Wednesday, January 26, 2011

Is your little girl a princess? There are more than 26,000 Disney Princess items on the market. In 2,009, that line had sales of $4 billion. I guess that answer is a loud YES. I thought popular thought was moving forward without fine lines between the sexes. Do girls play with Barbies and have toy kitchens? Do boys play with trucks and guns? I hoped there was more of a middle ground especially with popular thought worrying about gay rights and the trend for any sex in any occupation.
There is the famous singer “Pink”. Does she wear pink? She’s kind of rough on the edges, not necessarily very feminine. Then there are the tiny pageant girls all done up in pink. These girls in the princess phase, at least in its current hyper-feminine and highly commercial form, is anything but natural. A toy fair, held at the Javits Center in New York, yielded merchandise for girls that seemed to only come in one color: pink jewelry boxes, pink vanity mirrors, pink telephones, pink hair dryers, pink fur stoles. I guess pink is necessary if you want to make money.
Developmental psychology research shows that until as late as age 7, children are convinced that external signs - clothing, hairstyles, favorite color, choice of toys-determine one’s sex. There is a new book out “Cinderella Ate My Daughter” by Peggy Orenstein that explores these gender issues. She says, “It makes sense, then, that to ensure you will stay the sex you were born you’d adhere rigidly to the rules as you see them and hope for the best. That’s why 4-year-olds, who are in what is called ‘the inflexible stage,’ become the self-appointed chiefs of the gender police.” The Disney rulers strike at the right time and market their princess stuff at the most influential stage of development when the child is at its whiniest and the parents are so glad the kid at least walks by herself and doesn’t need diapers or someone to shove the food in her mouth.

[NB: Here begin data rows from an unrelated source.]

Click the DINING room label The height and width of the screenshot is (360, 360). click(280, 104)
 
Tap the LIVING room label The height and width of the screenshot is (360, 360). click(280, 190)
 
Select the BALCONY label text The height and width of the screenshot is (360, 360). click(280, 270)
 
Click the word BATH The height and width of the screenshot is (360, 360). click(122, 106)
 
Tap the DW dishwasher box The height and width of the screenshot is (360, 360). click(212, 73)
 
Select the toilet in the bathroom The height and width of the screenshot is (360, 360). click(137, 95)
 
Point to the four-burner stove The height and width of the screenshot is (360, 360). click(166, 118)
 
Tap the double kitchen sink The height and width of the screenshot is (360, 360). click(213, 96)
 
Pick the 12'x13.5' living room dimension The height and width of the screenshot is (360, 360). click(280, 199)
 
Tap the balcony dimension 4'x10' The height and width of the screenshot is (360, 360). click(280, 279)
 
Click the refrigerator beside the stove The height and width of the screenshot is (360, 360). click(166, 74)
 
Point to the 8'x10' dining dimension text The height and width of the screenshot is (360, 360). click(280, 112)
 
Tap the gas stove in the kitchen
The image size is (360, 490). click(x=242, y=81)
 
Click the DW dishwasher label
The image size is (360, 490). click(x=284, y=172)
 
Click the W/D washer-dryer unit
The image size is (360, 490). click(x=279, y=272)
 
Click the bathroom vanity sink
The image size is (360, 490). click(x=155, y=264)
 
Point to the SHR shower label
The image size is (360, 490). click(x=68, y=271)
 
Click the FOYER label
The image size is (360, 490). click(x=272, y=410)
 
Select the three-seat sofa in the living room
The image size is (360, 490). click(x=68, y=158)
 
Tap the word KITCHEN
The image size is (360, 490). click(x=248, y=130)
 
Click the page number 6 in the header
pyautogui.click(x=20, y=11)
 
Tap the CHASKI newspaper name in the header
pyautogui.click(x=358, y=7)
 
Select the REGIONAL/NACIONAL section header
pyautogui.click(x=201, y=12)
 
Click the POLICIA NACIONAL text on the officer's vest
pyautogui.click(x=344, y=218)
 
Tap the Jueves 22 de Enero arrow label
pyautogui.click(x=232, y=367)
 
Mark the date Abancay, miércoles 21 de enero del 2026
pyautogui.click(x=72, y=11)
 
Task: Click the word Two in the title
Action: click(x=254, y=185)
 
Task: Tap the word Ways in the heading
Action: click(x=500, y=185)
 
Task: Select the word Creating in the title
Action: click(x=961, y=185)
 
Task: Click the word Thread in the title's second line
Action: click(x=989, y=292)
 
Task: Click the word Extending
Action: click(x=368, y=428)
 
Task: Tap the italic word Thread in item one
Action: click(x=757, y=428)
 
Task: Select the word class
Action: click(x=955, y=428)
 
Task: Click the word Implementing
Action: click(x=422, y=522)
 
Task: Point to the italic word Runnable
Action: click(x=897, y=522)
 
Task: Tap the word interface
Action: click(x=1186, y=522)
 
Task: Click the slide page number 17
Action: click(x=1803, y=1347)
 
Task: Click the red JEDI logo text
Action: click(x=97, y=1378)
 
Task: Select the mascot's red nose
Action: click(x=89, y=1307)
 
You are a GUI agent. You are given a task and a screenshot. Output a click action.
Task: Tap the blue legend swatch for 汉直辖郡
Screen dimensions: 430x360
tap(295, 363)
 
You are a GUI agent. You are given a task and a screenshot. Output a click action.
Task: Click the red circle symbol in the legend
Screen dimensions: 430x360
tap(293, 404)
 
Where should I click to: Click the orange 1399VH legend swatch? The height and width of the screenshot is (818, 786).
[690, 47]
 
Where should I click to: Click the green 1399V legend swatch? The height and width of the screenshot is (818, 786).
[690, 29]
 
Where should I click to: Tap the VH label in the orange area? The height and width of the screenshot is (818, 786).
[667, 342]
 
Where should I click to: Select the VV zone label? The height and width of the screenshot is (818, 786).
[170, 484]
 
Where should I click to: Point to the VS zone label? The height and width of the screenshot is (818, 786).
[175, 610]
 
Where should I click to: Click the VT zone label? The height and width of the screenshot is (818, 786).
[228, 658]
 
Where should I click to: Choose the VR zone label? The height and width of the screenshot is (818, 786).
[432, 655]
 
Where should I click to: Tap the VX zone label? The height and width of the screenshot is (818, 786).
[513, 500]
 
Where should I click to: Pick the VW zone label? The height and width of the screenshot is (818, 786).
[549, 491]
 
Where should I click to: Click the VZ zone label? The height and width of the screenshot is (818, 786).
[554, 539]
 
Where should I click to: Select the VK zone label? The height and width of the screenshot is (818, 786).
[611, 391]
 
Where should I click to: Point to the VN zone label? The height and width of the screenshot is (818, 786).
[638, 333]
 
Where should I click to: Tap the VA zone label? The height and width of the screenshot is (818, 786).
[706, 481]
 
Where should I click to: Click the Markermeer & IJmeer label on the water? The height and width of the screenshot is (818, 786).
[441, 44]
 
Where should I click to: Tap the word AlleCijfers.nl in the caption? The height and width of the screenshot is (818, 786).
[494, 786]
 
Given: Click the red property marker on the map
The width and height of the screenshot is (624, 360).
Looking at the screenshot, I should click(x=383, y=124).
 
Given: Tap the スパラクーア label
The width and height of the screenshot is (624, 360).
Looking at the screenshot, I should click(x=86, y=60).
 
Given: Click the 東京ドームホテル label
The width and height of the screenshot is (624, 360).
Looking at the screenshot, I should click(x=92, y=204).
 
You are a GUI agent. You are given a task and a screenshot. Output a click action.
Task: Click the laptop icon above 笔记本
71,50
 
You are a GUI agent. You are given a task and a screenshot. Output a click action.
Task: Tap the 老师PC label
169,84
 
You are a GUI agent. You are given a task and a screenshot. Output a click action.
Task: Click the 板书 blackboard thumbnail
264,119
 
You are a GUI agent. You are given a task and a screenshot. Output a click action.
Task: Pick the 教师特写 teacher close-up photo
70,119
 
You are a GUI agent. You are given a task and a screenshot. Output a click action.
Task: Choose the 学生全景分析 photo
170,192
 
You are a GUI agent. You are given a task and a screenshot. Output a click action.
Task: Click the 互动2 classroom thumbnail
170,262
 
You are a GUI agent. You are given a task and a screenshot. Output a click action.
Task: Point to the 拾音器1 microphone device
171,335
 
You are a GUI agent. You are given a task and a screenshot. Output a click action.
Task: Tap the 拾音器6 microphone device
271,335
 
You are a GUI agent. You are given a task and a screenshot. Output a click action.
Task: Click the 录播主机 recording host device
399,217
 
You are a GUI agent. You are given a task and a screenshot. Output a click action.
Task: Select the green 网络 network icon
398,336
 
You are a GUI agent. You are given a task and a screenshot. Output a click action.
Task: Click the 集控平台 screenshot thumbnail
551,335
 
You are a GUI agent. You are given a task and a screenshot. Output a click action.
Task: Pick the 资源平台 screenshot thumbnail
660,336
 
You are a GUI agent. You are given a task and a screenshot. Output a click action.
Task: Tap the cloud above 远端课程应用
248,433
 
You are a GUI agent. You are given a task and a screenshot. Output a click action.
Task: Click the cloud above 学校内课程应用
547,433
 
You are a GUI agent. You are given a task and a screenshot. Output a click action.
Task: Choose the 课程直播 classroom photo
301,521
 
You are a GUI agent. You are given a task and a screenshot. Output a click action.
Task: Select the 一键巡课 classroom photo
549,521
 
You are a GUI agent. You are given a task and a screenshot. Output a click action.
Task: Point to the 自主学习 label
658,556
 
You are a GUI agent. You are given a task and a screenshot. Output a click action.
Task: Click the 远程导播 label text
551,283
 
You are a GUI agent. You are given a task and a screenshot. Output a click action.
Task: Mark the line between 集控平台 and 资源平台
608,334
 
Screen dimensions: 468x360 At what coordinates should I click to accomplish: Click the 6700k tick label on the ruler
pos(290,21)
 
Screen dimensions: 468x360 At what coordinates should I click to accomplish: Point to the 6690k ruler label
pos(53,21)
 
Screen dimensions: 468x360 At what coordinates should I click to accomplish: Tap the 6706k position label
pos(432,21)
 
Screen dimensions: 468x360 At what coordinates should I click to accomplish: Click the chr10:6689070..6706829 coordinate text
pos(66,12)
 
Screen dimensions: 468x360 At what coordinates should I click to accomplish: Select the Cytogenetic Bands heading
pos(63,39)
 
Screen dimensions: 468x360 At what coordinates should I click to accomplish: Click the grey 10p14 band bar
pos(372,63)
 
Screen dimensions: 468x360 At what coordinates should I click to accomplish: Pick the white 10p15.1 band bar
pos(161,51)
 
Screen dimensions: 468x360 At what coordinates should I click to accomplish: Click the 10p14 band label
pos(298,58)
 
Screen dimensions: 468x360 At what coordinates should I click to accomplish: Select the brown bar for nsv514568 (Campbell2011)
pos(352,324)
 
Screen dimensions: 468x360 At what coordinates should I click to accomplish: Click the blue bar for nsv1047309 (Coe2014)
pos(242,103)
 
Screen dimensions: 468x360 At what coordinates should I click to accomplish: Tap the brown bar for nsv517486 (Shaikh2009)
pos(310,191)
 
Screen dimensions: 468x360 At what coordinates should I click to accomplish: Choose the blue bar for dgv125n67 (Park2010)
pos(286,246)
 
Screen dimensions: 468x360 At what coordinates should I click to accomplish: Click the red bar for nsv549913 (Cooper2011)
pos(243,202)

How many real princesses are out there anyway? I’m sure none of them strut around in crowns and pink evening gowns. Stop confusing these vulnerable children with unrealistic crap in their lives. Although, Prince William of England did just claim his princess who might someday become Queen. Ok. Buy your little girl all the pink princess crap she wants at the Disney store and be part of the $4 billion that company earns.